# Vorlagen drucken aus falschem Fach



## modstyle (1. August 2005)

Hi!

Habe ein Problem mit Word-Vorlagen, dass mich so langsam zur Verzweiflung bringt. Wenn ich Vorlagen anlege und dann Dokumente basierend auf diesen Vorlagen erstelle, ignoriert er die Einstellungen, die ich im Drucken-Dialog vornehme und druckt immer aus einem bestimmten Fach aber nicht aus dem, dass ich anwähle!

Wenn ich ein neues Dokument anlege, dass auf keiner Vorlage basiert (also durch Word als normal.dot vorgegeben), dann funktioniert das Drucken ohne Probleme.

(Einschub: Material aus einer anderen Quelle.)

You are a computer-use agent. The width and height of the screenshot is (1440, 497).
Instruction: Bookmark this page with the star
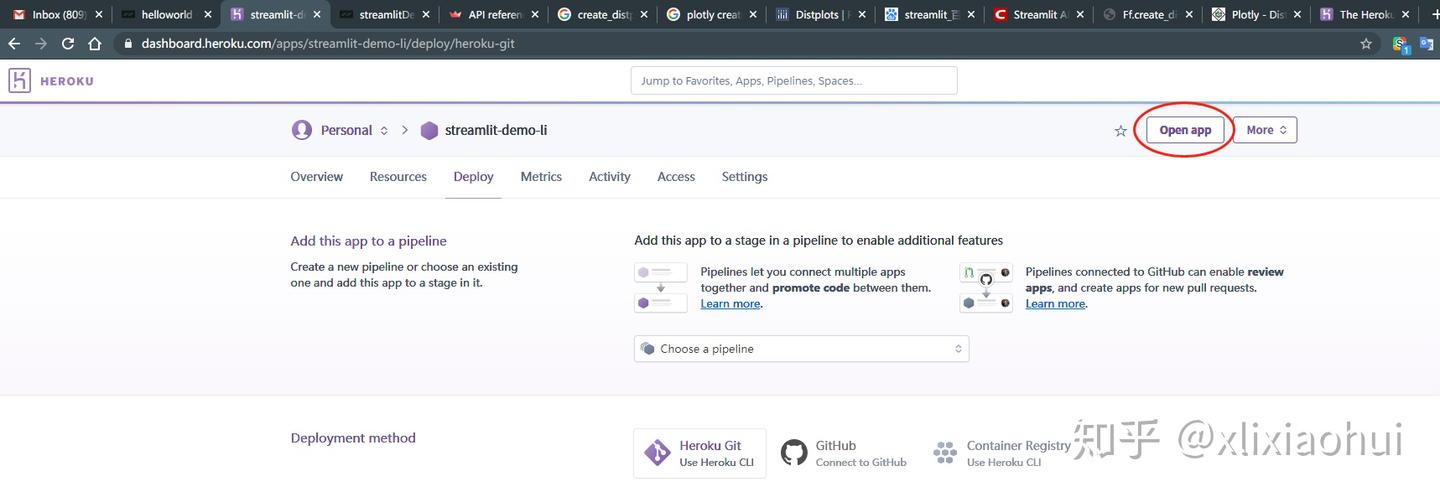click(1366, 44)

Hat jemand eine Idee dazu? Habe bereits im Dialog unter "Seite einrichten..." verschiedene Einstellungen durchprobiert aber es funktioniert alles nicht .

Danke für die Hilfe!


----------



## IAN (1. August 2005)

Hallo Modstyle,

Generell ist es so, daß Microsoft nicht um die Druckereinstellungen kümmert.
Bei Word überschreibt die Individuelle Dokumentenformatierung die Druckereinstellung. Deshalb musst du die Anpassungen im der Dokumentenvorlage machen. Nur wenn hier die Standardwerte eingetragen sind werden die Druckereinstellungen berücksichtigt.
Falls du nicht weisst wo man das enstellt melde Dich nochmals.
Gruß IAN


----------



## modstyle (1. August 2005)

Hi!

Schonmal danke für die Antwort!

Was verstehst du unter Standardwerten? Also unter Seite einrichten... kann ich "Standardfach" und "Automatisch auswählen" und jedes Fach einzeln anwählen. Das Problem an der Sache ist, dass diese Vorlage von vielen verschiedenen Arbeitsplätzen aus genutzt werden sollen und jeder einen anderen Drucker hat.

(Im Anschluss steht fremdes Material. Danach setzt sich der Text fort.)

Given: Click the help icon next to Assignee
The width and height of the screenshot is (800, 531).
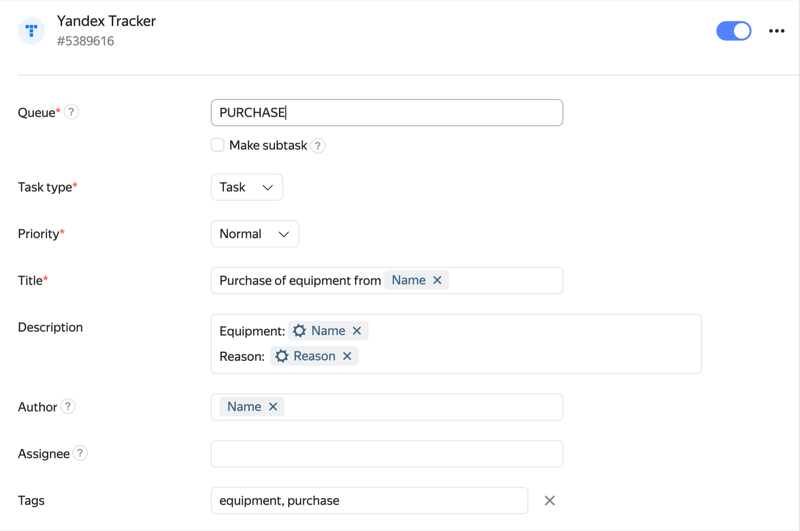Looking at the screenshot, I should tap(80, 454).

Gibt es denn generell die Möglichkeit die Einstellunge so vorzunehmen, dass unabhängig davon wo ich die Vorlage mit welchem Drucker verwende immer das berücksichtigt wird, was im Drucken-Dialog eingestellt wird?


----------



## IAN (1. August 2005)

Ja, ist möglich wenn du die Standardeinstellungen nicht veränderst.
Also Papierfach automatisch auswählen, Seitengröße sollte auch richtig eingestellt sein.
Wenn du deine bereits vorhandene Vorlage nicht mehr hin bekommst fang lieber neu an.
Gruß IAN


----------



## modstyle (3. August 2005)

Hi!

Also nachdem ich paar mal rumprobiert habe und auch die Vorlage komplett neu erstellt hatte, was alles zu keinem Ergebnis führte, habe ich einfach mal einen neuen Drucker angelegt, der keine Fächer hat.
Nachdem ich diesen ausgewählt hatte im Drucken-Dialog aber nicht gedruckt habe war unter "Seite einrichten" nur noch eine Option anwählbar, nämlich die automatische Papierfachwahl, was ich vorher aber auch immer eingestellt hatte. Daraufhin habe ich die Vorlage nochmal gespeichert und siehe da, es funktionierte plötzlich.

Jetzt hatte ich noch eine zweite Vorlage und bei der bin ich genauso vorgegangen aber da hat es nichts gebracht und er hat immer noch aus dem falschen Fach gedruckt. Das macht mich total verrückt


----------